#### Required work
Reproduce the line with "Where should I click to: Click the" and everything after it in the listing below, exactly, both ends included. No pictures.
* * * * * * * * *
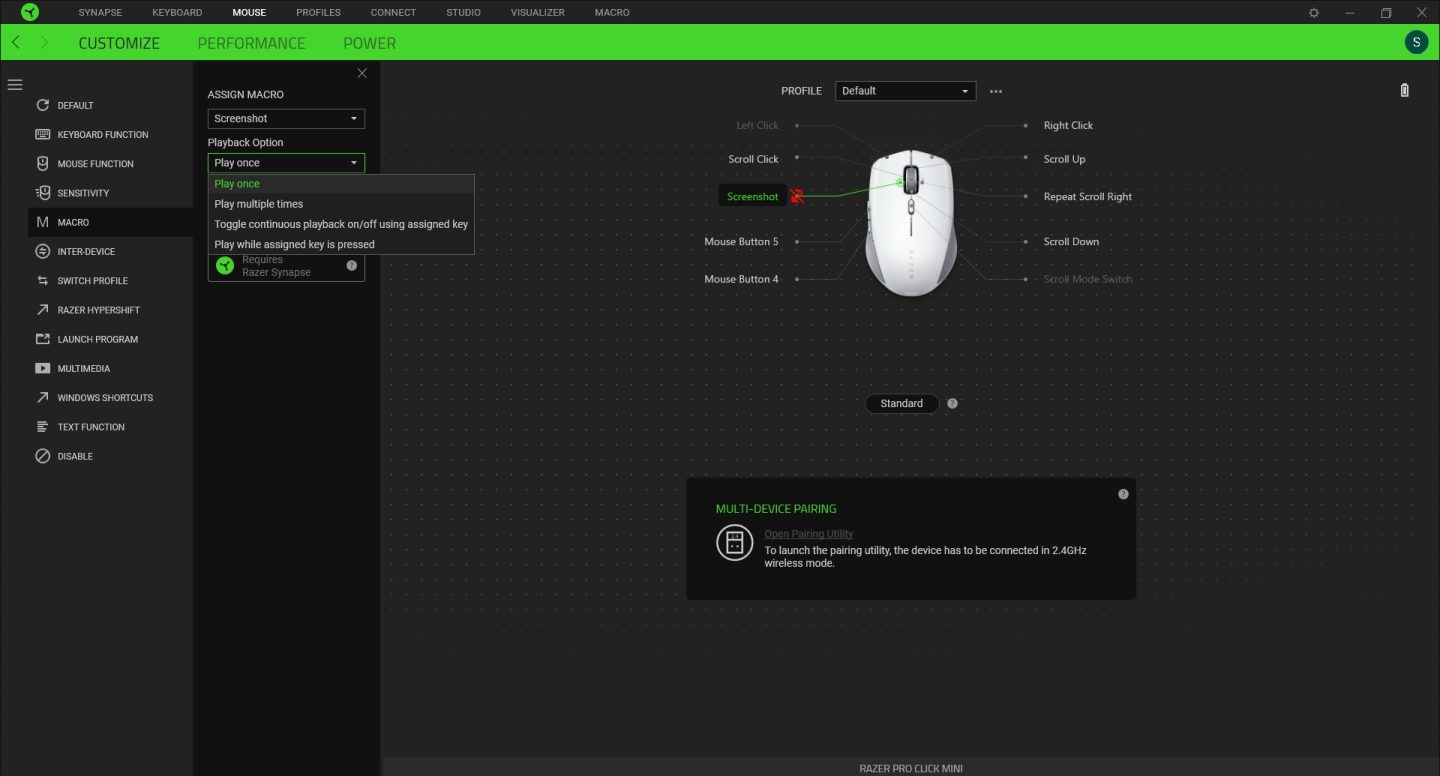Image resolution: width=1440 pixels, height=776 pixels.
Task: Close the Assign Macro panel
Action: (x=361, y=73)
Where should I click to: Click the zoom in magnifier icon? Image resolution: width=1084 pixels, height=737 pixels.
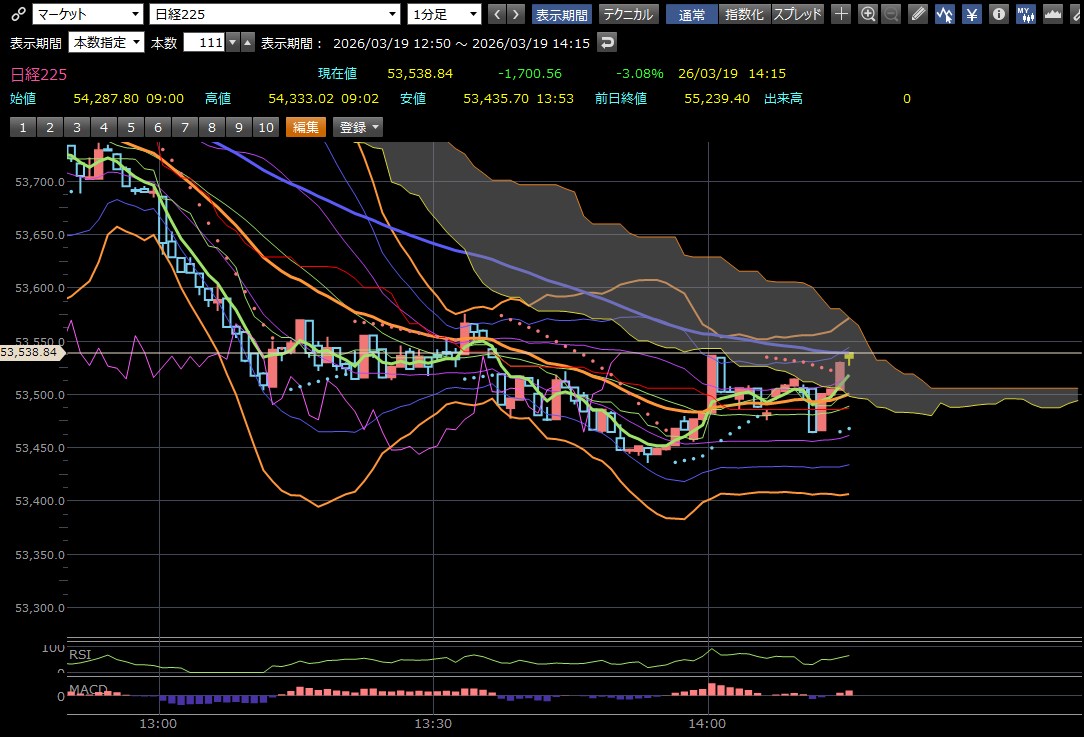[868, 14]
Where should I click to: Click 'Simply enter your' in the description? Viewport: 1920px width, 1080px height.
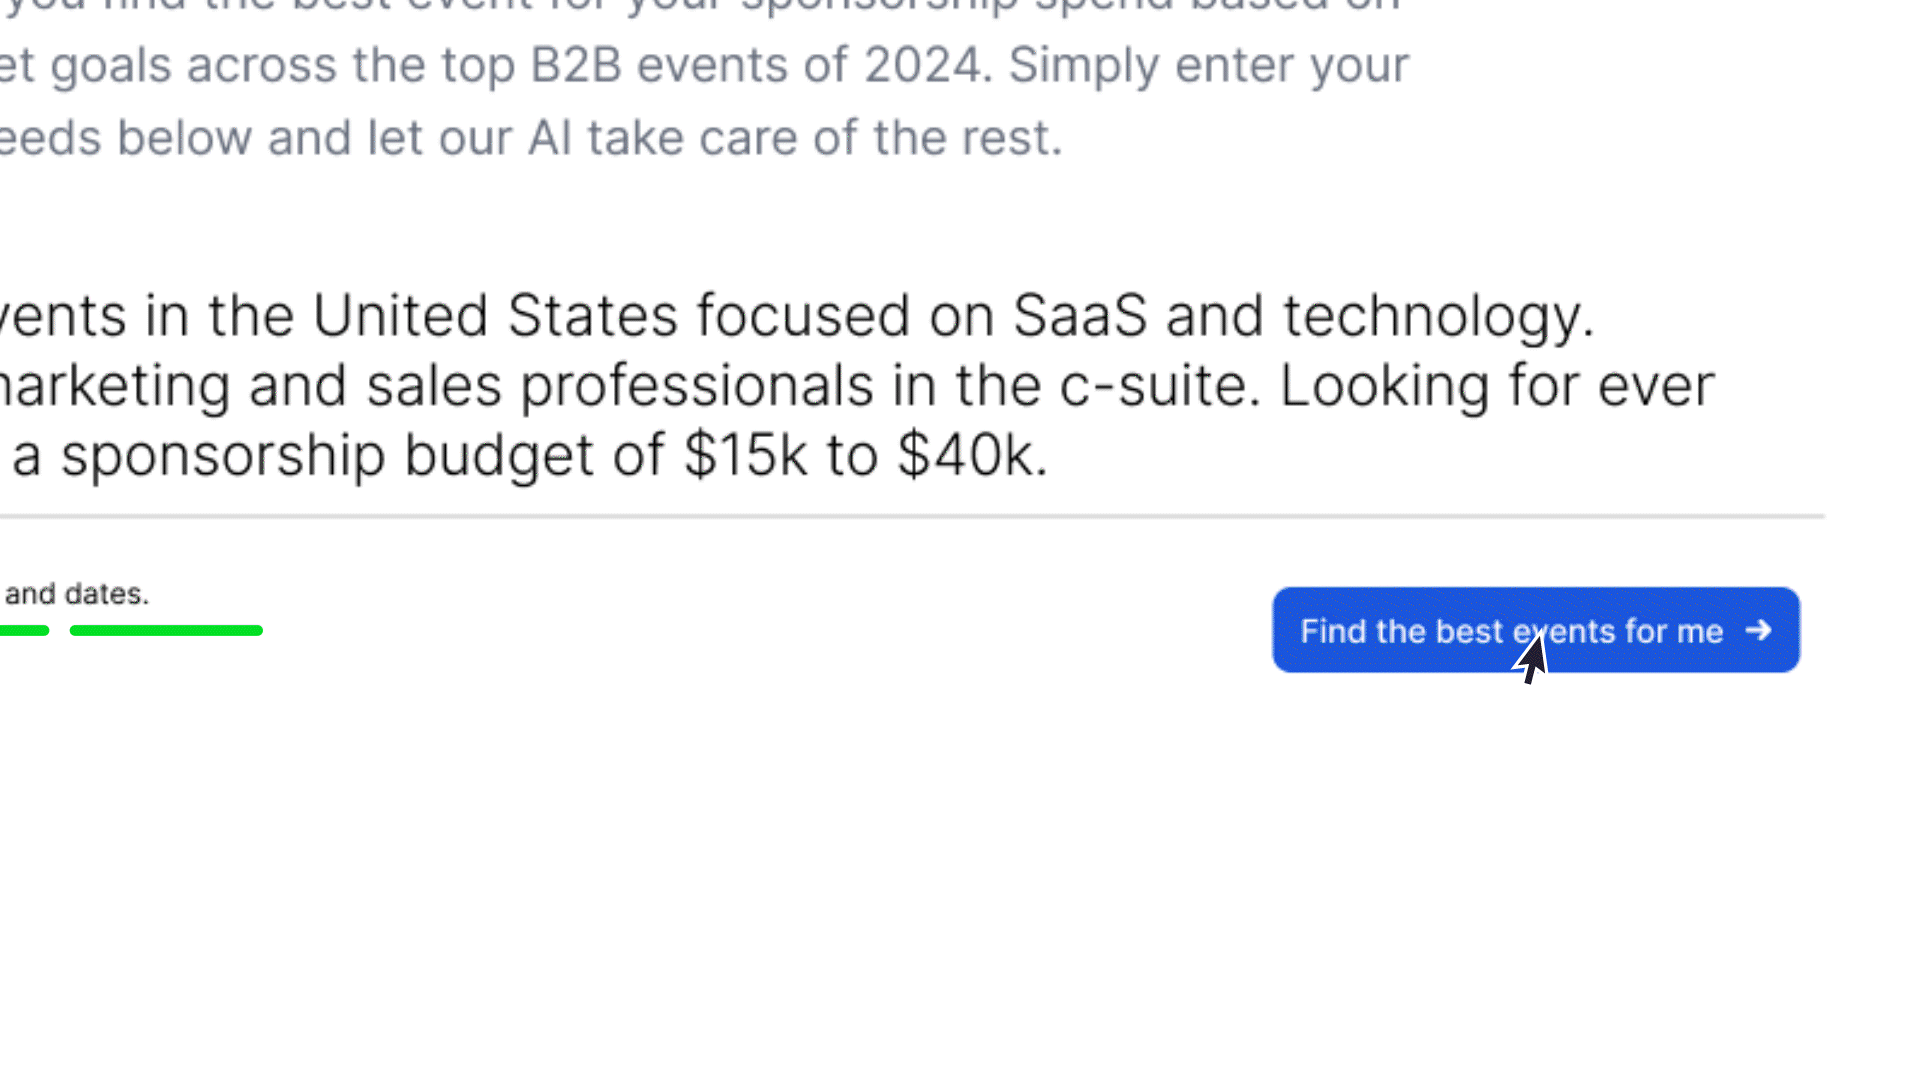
* * * * * * * * *
#### Expected answer
Where should I click to: Click the zoom in magnifier icon? Image resolution: width=1084 pixels, height=737 pixels.
[868, 14]
Where should I click to: Click 'Simply enter your' in the description? Viewport: 1920px width, 1080px height.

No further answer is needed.